En caractérisant la situation, Moïse place les accents avec toute la netteté possible : le peuple reçoit la terre non pour sa justice, mais à cause de l'impiété des peuples qui l'habitent alors...
En caractérisant la situation, Moïse place les accents avec toute la netteté possible : le peuple reçoit la terre non pour sa justice, mais à cause de l'impiété des peuples qui l'habitent alors. Voilà la logique de l'histoire qui se tient derrière beaucoup d'événements, surtout des événements comme les conquêtes, les coups d'État, les révolutions. Le plus souvent, derrière tout cela, il n'y a pas la volonté de Dieu, mais, comme disent d'ordinaire les théologiens dans de tels cas, Sa permission. Dans l'immense majorité des cas, Dieu ne prend pas parti pour les uns contre les autres : Il se retire simplement, Il s'écarte, non parce que tout Lui serait indifférent, mais parce qu'en règle générale Il ne soutient aucune des parties.
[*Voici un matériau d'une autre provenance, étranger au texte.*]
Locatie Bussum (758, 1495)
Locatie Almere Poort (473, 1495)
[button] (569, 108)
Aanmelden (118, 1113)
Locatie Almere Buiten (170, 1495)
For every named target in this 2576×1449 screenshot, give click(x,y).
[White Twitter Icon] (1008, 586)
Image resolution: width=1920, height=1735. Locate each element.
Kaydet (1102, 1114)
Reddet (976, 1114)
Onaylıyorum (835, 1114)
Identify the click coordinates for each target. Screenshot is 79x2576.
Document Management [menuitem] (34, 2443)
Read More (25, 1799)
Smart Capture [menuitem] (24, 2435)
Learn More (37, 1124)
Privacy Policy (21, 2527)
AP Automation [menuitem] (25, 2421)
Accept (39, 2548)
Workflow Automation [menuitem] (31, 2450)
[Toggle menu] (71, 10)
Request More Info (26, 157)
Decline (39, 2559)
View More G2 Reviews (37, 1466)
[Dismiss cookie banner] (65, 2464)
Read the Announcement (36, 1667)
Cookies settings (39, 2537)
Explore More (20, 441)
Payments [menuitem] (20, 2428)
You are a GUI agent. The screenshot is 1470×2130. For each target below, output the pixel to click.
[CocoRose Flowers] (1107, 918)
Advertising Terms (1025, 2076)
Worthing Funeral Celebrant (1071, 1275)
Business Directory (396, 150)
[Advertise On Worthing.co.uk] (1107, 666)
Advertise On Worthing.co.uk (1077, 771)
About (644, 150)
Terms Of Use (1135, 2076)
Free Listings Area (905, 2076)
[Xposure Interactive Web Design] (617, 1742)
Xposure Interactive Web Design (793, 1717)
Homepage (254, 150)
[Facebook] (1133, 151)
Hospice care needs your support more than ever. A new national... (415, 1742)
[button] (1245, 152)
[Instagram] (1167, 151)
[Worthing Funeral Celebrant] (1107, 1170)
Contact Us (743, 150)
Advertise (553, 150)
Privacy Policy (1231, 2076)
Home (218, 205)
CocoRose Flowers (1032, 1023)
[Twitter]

Et cela n'a rien d'étonnant : dans cette même immense majorité des cas, les parties engagées dans les événements ne se soucient ni de Dieu ni de Sa volonté. Dieu ne se range du côté de personne, parce que personne n'est de Son côté ; et Dieu ne s'imposera pas à ceux qui n'ont pas besoin de Lui.
Avec Son peuple, cependant, la situation est inhabituelle. Le peuple de Dieu est inclus dans l'histoire comme tous les autres peuples, et il n'est pas pour autant meilleur, plus juste, plus spirituel que n'importe quel autre peuple. Mais Dieu a, à l'égard de Son peuple, un plan particulier, un dessein particulier, qui rend Son peuple singulier et le distingue de tous les autres peuples de la terre. Bien sûr, le peuple lui-même ne devient pas meilleur du seul fait que Dieu a pour lui un certain plan particulier ; mais son chemin différera tout de même du chemin de n'importe quel autre peuple de la terre. Car Dieu doit conduire Son peuple au lieu où Il veut le voir, où Il lui a fixé rendez-vous avec Lui.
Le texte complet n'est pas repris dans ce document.